# [PROBLEM TO WORK ON]
Return each line of the data below that contains the string "NANDにおける成膜".

# [DATA TO USE]
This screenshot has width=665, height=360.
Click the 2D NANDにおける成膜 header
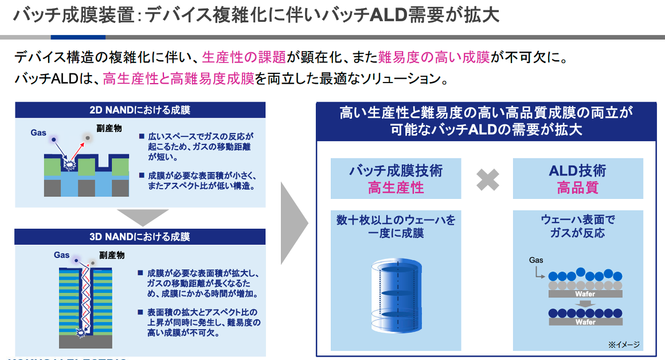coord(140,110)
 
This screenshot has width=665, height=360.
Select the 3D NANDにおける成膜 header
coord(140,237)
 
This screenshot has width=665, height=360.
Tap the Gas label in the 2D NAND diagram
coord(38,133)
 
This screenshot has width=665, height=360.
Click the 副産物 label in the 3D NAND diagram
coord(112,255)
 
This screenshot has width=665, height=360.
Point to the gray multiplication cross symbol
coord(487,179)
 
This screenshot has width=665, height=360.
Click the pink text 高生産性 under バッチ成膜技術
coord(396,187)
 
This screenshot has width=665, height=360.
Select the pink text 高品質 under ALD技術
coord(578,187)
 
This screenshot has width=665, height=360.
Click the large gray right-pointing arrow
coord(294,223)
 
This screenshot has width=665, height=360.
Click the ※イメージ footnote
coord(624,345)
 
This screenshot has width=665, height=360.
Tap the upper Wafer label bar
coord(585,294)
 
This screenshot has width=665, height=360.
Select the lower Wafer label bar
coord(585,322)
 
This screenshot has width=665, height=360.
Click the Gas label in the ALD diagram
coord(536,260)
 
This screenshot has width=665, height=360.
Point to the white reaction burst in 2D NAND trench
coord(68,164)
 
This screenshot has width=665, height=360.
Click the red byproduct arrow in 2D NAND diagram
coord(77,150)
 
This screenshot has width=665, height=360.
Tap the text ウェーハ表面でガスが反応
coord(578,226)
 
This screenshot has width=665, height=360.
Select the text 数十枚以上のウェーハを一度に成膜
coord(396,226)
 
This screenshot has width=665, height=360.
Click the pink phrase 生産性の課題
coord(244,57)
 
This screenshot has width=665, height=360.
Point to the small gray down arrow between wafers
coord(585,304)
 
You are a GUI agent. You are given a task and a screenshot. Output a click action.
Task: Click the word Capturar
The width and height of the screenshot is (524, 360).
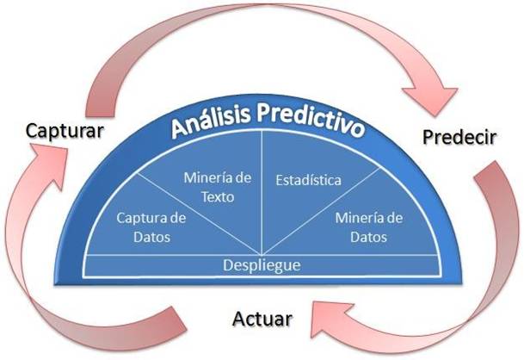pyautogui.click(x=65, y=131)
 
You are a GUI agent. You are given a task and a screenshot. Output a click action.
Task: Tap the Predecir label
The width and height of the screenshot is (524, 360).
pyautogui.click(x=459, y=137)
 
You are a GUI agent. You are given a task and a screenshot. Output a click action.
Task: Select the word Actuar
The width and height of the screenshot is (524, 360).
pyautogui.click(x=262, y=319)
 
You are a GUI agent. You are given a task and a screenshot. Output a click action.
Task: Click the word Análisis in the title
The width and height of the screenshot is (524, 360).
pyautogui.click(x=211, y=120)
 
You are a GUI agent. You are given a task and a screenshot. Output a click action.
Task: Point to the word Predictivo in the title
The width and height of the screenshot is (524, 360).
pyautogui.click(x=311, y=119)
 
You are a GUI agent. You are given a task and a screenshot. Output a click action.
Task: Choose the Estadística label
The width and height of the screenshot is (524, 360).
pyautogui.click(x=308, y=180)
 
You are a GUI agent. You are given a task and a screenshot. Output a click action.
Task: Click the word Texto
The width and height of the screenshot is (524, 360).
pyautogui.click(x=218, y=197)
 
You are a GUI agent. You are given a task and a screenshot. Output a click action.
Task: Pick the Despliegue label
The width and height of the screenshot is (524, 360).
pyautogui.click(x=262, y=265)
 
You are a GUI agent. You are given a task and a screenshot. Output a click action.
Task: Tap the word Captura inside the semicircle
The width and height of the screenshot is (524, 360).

# [EXERCISE OUTPUT]
Click the 2D NANDにおける成膜 header
Select the 3D NANDにおける成膜 header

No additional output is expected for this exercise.